Kushner's play originally stopped at this point, but then he wrote a second act set in Kabul, where Milton Ceiling (Reed Birney) and his daughter Priscilla (Maggie Gyllenhaal) have arrived to try and find The Homebody, who suddenly left them and their English home and garden and took off for Afghanistan in search of the beauty and peace promised by the guidebook, knowing at the same time that the Taliban was in control of the country. The Homebody was never heard from again, having presumably been killed by Muslim zealots for daring to go out in public without covering up in a burka.

Milton is overwhelmed by the poverty and bigotry of Kabul and retreats to his hotel room, leaving it up to the teenaged Priscilla to venture out in search of her mother. Kushner strains credulity by putting the burden of the story on the shoulders of such a young, disturbed girl (Priscilla's already been through drugs, abortion, attempted suicide), but he pretty much gets away with it, thanks to the scenes involving the local Afghanies--Khwaja (Firdous Bamji), a poet (In Esperanto, no less) turned guide; Mullah Ali (Aaasif Mandvi), a Taliban spokesman; and Mahata (Rita Wolf), an upper-class woman driven nearly mad by the puritannical viciousness of the current regime.
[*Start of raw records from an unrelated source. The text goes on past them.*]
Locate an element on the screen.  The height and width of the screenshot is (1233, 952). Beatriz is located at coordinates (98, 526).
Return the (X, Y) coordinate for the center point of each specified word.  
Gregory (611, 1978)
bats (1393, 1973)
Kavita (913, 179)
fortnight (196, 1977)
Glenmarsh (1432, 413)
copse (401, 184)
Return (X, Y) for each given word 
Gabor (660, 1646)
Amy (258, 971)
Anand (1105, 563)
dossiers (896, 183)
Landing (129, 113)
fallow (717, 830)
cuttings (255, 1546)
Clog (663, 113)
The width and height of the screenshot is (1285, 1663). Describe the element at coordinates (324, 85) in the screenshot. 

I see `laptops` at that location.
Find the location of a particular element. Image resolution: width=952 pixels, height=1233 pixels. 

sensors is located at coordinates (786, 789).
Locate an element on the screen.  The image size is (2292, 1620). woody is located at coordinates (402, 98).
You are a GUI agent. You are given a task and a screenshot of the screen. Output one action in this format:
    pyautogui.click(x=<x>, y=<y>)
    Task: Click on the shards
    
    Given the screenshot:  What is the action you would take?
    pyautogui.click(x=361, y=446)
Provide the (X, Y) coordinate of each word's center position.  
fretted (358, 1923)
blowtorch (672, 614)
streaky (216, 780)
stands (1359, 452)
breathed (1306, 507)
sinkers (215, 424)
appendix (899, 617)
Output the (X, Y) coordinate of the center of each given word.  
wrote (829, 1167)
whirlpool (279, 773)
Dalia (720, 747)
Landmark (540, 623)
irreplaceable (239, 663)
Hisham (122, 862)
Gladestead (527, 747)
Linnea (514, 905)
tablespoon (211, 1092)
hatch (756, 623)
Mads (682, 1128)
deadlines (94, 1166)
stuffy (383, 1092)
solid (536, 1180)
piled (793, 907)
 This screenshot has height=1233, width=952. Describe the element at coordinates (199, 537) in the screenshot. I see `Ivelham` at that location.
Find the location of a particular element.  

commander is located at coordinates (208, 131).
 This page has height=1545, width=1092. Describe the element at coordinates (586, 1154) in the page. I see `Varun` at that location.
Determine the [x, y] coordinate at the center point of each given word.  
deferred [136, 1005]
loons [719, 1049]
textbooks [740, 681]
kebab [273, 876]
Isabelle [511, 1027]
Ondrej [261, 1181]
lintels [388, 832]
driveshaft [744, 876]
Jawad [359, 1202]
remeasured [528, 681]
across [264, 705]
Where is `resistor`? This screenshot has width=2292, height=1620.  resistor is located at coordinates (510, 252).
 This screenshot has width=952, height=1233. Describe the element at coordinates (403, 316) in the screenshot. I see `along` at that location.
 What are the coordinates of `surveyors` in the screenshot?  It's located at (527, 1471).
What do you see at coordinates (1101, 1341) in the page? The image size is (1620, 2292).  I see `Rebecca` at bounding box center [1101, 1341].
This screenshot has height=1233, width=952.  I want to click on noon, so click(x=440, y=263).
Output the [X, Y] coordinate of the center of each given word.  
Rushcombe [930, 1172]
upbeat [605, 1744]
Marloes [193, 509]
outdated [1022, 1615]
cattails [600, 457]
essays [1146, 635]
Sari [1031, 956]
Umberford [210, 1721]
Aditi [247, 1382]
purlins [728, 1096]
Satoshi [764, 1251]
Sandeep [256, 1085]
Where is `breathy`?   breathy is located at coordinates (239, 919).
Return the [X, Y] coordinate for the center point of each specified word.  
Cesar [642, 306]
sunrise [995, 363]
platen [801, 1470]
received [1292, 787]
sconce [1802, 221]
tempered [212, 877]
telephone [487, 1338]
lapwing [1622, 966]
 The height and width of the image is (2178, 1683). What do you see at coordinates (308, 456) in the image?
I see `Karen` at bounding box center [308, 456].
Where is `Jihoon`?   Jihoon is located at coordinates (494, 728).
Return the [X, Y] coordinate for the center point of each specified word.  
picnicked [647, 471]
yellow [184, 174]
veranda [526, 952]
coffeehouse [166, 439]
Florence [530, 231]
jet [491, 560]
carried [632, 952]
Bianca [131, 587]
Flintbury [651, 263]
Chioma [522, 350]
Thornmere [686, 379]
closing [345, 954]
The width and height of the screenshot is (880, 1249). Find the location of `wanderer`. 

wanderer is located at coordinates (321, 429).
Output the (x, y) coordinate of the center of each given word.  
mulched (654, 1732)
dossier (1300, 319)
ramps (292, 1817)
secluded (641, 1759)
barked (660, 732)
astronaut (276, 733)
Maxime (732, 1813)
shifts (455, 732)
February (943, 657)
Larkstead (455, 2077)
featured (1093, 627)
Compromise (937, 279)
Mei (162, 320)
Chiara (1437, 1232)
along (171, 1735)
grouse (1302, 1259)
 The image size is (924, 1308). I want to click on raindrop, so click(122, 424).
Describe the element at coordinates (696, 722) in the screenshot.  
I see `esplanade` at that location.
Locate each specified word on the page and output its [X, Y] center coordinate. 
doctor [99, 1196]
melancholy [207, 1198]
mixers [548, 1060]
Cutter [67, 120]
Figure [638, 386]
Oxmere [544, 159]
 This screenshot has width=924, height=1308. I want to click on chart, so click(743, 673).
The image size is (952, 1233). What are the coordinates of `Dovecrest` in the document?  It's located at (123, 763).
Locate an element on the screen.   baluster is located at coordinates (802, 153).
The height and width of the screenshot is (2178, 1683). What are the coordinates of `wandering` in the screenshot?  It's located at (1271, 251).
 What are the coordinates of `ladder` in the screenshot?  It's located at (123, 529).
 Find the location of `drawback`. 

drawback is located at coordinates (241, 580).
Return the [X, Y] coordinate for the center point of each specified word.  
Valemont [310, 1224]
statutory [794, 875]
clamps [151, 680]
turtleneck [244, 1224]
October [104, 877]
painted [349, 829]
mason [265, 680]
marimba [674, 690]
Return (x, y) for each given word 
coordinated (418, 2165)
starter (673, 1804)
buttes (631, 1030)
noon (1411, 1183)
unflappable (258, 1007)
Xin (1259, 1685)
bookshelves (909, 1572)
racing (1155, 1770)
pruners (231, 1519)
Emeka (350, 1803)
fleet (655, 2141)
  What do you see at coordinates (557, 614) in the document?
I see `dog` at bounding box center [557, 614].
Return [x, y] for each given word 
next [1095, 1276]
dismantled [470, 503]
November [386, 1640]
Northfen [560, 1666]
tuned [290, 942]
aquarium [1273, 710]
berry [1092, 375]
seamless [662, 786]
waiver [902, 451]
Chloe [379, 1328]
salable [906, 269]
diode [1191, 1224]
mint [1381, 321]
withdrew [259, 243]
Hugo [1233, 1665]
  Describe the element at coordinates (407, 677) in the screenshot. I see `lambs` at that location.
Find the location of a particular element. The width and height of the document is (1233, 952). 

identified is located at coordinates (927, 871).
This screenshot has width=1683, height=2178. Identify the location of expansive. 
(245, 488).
The plight of Afghanistan lies at the heart of the play: a jewel of a country torn apart by geo-political forces (Russia and the KGB, the USA and the CIA, Islamic fundamentalism, etc.) The spectacle of human beings trying to stand up to such naked power and aggression is not a pretty one. HOMEBODY/KABUL is full of violence, blood and torment, but it is not nihilistic; Kushner also sees hope and humanity in the mess the world has made of Afghanistan, and he dramatizes his point of view in provocative and oft-gripping fashion. His able cast and director (Frank Galati) back him up admirably as well.